Под «затоваренной бочкотарой» я тут подразумеваю не знаменитую повесть молодого Василия Аксенова, а само это словосочетание, ставшее ее заглавием.
Один русский писатель, покинувший родину примерно в то же время, что и Аксенов, писал — не без некоторой ностальгической нежности:
«…Мы приехали оттуда, мы только что из этой страны, подарившей миру слово «советский.: мы еще помним ее запахи, вкус ее хлеба, синюю кромку леса на дальнем горизонте, дожди, чмоканье луж и сосущую сердце дорогу… Мы еще не забыли русский язык, не те кудрявые словеса, вычитанные из Даля, а ржавый, царапающий уши и горло язык подворотен, язык бюрократии и уголовного мира, язык, в который ушли, как в трясину, десять веков русской литературы и который точно позавчера появился на свет; язык людей, о которых трудно сказать, кто они: ни рабочие, ни крестьяне, ни народ — ни то ни се». (Борис Хазанов. «Миф Россия».)
Судя по всему, возможности этого языка автор расценивает крайне низко. Во всяком случае, трудно себе представить, чтобы он мог рассматривать этот язык как материал, сколько-нибудь пригодный для художественного творчества. В самом деле: можно ли создать нечто художественное на уродливом псевдоязыке, который «точно вчера появился на свет» и в который «ушли, как в трясину, десять веков русской литературы»?
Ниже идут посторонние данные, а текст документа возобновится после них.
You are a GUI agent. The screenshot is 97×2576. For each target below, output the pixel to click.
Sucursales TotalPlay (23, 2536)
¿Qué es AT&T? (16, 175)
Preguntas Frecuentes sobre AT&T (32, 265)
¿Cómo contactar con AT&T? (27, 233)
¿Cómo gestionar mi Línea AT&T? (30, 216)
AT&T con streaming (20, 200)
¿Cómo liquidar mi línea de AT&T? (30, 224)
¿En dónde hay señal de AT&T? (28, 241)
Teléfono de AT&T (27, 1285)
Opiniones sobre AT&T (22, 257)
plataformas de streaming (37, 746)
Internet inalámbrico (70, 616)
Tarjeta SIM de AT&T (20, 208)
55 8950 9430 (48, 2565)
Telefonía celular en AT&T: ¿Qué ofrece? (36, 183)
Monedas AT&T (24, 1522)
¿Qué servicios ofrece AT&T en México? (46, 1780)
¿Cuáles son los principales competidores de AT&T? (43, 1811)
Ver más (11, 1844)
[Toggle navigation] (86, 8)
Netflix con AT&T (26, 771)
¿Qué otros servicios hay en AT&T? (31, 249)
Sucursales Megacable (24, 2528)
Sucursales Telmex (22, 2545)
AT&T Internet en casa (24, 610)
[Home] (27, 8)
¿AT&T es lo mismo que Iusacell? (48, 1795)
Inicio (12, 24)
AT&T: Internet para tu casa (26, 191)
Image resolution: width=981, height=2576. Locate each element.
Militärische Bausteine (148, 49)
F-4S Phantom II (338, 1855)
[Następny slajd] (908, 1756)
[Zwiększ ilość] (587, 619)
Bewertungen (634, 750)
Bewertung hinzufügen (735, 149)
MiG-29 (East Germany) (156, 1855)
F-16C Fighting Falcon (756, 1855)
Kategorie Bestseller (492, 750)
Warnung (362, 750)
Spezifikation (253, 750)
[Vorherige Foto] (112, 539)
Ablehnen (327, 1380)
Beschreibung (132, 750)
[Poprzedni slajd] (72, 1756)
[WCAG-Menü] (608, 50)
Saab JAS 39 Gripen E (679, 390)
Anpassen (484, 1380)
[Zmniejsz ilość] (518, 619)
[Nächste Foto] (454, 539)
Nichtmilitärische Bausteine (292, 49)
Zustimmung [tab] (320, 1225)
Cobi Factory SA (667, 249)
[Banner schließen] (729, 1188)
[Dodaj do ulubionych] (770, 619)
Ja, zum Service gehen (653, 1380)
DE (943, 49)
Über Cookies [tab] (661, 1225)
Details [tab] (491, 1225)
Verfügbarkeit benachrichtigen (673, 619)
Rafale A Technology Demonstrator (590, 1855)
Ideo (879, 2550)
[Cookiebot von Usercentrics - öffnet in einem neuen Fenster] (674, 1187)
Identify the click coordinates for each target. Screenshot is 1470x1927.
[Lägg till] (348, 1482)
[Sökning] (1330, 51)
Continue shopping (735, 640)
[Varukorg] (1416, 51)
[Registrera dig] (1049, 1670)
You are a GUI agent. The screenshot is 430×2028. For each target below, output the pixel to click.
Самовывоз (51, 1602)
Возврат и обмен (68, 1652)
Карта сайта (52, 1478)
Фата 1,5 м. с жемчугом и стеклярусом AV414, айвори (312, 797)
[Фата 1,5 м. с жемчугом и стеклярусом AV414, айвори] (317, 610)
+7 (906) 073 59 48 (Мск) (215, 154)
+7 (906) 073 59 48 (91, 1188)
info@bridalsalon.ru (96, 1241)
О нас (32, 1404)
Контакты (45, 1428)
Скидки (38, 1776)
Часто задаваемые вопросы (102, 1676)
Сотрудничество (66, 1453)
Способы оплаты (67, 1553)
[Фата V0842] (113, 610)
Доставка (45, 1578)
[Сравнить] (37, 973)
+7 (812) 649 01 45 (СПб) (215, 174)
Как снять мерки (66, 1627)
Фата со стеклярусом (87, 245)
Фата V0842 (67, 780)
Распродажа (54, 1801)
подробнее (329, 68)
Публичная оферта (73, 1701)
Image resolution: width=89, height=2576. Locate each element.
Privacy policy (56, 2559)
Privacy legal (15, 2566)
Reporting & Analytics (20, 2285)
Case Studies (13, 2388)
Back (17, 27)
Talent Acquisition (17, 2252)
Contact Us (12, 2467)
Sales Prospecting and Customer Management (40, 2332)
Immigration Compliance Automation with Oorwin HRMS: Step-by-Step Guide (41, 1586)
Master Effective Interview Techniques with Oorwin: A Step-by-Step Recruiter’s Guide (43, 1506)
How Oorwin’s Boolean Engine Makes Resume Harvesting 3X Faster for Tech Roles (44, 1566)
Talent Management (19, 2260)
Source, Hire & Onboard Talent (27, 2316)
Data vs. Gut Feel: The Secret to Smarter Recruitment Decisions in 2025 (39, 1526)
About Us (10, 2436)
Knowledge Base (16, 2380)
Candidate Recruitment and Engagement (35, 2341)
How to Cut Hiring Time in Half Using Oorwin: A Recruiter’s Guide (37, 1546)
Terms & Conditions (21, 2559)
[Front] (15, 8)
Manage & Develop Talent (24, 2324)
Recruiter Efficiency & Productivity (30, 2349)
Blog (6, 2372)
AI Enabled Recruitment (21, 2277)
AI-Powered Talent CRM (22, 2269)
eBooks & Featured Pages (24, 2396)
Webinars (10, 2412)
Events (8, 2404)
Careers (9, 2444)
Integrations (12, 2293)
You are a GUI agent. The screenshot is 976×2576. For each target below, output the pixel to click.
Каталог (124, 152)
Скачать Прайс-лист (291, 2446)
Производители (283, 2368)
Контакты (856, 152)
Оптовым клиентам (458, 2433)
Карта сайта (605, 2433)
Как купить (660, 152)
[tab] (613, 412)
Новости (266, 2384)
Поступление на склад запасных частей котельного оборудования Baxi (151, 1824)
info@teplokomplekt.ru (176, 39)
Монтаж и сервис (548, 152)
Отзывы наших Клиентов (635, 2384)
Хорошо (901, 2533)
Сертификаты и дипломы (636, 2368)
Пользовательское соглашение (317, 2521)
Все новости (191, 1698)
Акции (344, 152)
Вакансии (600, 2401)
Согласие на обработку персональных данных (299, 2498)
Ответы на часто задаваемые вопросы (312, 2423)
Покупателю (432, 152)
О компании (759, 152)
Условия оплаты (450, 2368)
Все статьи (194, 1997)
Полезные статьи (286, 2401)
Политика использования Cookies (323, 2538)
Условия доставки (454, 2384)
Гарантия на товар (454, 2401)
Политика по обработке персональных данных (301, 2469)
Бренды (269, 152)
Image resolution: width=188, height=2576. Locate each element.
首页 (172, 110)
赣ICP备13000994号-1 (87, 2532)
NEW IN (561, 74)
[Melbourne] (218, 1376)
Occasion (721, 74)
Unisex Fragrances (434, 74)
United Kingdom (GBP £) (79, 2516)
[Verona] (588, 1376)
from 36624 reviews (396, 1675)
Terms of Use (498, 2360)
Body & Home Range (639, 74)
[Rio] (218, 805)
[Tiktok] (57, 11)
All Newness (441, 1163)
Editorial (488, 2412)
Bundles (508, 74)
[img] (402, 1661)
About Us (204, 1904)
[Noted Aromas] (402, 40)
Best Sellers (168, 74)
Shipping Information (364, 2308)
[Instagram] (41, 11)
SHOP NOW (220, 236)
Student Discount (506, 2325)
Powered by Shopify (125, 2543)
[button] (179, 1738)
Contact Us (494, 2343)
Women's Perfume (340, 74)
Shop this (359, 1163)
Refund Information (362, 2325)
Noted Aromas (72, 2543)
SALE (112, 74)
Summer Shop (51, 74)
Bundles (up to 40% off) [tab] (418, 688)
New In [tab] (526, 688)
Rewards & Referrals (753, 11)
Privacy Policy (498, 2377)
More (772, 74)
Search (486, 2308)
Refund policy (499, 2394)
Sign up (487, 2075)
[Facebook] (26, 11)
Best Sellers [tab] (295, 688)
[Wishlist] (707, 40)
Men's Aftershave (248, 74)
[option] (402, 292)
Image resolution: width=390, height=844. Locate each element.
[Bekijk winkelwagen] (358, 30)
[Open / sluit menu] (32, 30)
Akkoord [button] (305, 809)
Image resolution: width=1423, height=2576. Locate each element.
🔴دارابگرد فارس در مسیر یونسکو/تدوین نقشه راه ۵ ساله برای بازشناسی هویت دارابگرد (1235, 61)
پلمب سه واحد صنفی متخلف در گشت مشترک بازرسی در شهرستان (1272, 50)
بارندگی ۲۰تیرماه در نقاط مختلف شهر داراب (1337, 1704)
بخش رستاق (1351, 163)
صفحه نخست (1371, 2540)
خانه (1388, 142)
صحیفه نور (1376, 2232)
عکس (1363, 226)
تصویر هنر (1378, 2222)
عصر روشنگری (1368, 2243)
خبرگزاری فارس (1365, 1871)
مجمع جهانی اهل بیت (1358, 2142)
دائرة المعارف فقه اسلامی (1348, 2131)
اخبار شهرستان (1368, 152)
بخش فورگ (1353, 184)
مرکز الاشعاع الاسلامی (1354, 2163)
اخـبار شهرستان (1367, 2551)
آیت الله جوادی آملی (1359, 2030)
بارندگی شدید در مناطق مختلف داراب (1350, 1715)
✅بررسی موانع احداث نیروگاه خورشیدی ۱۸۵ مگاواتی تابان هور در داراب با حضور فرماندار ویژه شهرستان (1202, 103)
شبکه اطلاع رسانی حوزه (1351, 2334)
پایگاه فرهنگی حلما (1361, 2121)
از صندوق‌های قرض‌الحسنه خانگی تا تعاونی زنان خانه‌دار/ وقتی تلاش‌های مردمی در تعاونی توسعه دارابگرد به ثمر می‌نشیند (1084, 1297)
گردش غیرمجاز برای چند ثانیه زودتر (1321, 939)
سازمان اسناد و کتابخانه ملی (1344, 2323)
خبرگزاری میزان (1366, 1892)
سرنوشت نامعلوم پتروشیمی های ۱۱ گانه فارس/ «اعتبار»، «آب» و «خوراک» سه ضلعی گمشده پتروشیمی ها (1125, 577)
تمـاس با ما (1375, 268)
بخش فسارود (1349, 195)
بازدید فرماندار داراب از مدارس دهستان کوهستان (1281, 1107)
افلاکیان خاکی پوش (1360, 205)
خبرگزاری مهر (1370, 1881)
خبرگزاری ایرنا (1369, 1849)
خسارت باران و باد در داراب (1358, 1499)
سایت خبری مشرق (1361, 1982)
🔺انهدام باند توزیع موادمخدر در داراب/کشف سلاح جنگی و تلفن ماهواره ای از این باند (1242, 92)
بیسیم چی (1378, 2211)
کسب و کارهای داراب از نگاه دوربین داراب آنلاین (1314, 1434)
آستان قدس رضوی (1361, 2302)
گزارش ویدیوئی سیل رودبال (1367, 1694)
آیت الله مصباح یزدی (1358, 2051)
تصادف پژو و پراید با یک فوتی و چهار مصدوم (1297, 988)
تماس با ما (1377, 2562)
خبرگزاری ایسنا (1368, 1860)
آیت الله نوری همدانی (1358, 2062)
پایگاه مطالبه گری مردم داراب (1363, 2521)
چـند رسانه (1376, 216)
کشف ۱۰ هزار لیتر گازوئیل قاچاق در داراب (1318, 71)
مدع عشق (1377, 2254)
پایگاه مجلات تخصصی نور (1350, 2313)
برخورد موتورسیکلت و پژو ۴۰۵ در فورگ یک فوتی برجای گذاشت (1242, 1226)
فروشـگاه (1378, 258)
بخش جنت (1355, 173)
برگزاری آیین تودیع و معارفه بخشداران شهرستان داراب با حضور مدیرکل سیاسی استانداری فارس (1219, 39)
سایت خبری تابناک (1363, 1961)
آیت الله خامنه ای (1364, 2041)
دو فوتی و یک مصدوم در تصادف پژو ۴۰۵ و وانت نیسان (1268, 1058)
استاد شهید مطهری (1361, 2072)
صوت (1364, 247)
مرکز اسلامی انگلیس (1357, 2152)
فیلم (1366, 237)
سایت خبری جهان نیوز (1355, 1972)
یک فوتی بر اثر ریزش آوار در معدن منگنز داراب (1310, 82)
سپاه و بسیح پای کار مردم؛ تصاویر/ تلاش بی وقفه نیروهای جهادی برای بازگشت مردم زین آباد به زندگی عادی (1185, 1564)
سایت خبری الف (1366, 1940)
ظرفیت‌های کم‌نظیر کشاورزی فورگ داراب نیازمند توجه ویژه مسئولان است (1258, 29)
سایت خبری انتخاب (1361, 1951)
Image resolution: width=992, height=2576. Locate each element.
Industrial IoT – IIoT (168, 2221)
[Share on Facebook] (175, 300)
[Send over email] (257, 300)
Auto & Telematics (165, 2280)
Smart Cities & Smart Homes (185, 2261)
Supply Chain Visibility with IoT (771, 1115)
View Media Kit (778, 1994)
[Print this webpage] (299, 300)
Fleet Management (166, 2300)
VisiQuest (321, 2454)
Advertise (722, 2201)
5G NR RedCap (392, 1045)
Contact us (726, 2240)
Молодой Аксенов исходил из прямо противоположного убеждения. И уродливое словосочетание вульгарного советского «новояза» (вот эта самая «затоваренная бочкотара»), демонстративно вынесенное им тогда в заглавие своей новой повести, можно рассматривать как своего рода эстетический манифест.
Именно вот этот уродливый «новояз» он превратил в одну из самых ярких красок своей художественной палитры.
«Я совсем атрофировал к нему отцовское отношение». — говорит один из персонажей той самой «Затоваренной бочкотары».
Про сыновей другого ее персонажа автор сообщает ним:
«Они давно уже покинули отчие края и теперь в разных концах страны клепают по хозрасчету личную материальную заинтересованность».
А вот как разговаривают — в той же «Затоваренной бочкотаре» — интеллигентная учительница Ирина и ее возлюбленный Глеб:
«— Давай и мы посвятим себя науке, Глеб, отдадим ей себя до конца, без остатка…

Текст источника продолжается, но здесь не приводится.